Yo: “Che, sabés que estoy escuchando la sirena pero no tengo
idea dónde está… No escuchaste nada? Estoy en Belgrano y Urquiza, cualquier
cosa avísame”.
Esperé 10 minutos. Ya no la escuchaba, me fui.
Suena el teléfono:
A. S.: “No escuché la dirección, pero es un ascensor
detenido, es una boludez, no es nada”
Yo: “Mirá que nunca sabés cuando un ascensor detenido puede
transformarse en otra cosa, eh? Igual gracias, ya me estoy yendo a casa, fue.”
Agarré Urquiza, bajé por Belgrano y empecé a caminar. Pensé
por qué había llevado la cámara, que
pesa tanto, si total no había arreglado ninguna visita previa con ningún
cuartel. En fin.
Av. Belgrano y Av. Jujuy. Miro a los dos lados para cruzar.
Me quedé helada. La ví, ahí estaba. Otra vez la misma historia, no cambia más…
la miro, veo cómo frena el paso de todos, como la miran de costado… me acerco.
Pobres los muchachos del Turno I, exactamente una guardia atrás, aparecí
también por otro ascensor detenido. No tengo frecuencia, pero siento la sirena
y casi casi que sé por dónde está. Es magia, les juro.

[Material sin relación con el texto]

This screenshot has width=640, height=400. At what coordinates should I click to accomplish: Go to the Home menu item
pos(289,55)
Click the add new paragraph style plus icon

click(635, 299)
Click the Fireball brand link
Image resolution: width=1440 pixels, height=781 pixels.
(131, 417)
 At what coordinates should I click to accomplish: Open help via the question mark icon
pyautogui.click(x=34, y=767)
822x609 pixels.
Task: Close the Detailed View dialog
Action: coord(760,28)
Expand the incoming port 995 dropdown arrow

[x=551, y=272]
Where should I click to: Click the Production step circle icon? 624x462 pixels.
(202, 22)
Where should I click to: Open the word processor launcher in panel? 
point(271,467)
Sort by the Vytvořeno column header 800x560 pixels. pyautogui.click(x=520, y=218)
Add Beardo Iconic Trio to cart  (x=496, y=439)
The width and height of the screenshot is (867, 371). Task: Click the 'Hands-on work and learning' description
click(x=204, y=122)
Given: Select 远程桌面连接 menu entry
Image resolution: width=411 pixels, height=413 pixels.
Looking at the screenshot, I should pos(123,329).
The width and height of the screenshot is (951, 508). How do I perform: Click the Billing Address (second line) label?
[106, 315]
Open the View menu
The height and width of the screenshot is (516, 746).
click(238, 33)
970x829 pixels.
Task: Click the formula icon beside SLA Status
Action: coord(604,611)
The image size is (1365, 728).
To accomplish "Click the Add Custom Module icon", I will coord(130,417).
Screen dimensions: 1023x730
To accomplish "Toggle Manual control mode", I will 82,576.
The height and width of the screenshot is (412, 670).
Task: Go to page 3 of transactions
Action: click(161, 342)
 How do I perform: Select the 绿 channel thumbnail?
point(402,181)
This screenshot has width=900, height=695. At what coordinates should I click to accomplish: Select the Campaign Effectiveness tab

Charlamos un poco, con algo de vergüenza, me fui nuevamente.
Suena el celular.
S. G: “Mirá que el ascensor detenido se transformó en un
artefacto explosivo”
Volví, claro. Acá las fotos.
Trabajaron en conjunto Policía de la Ciudad, Bomberos PFA
Cuartel I, Turno I y Brigada de Explosivos. Martes 4 de Julio. Estación "Venezuela", Línea H.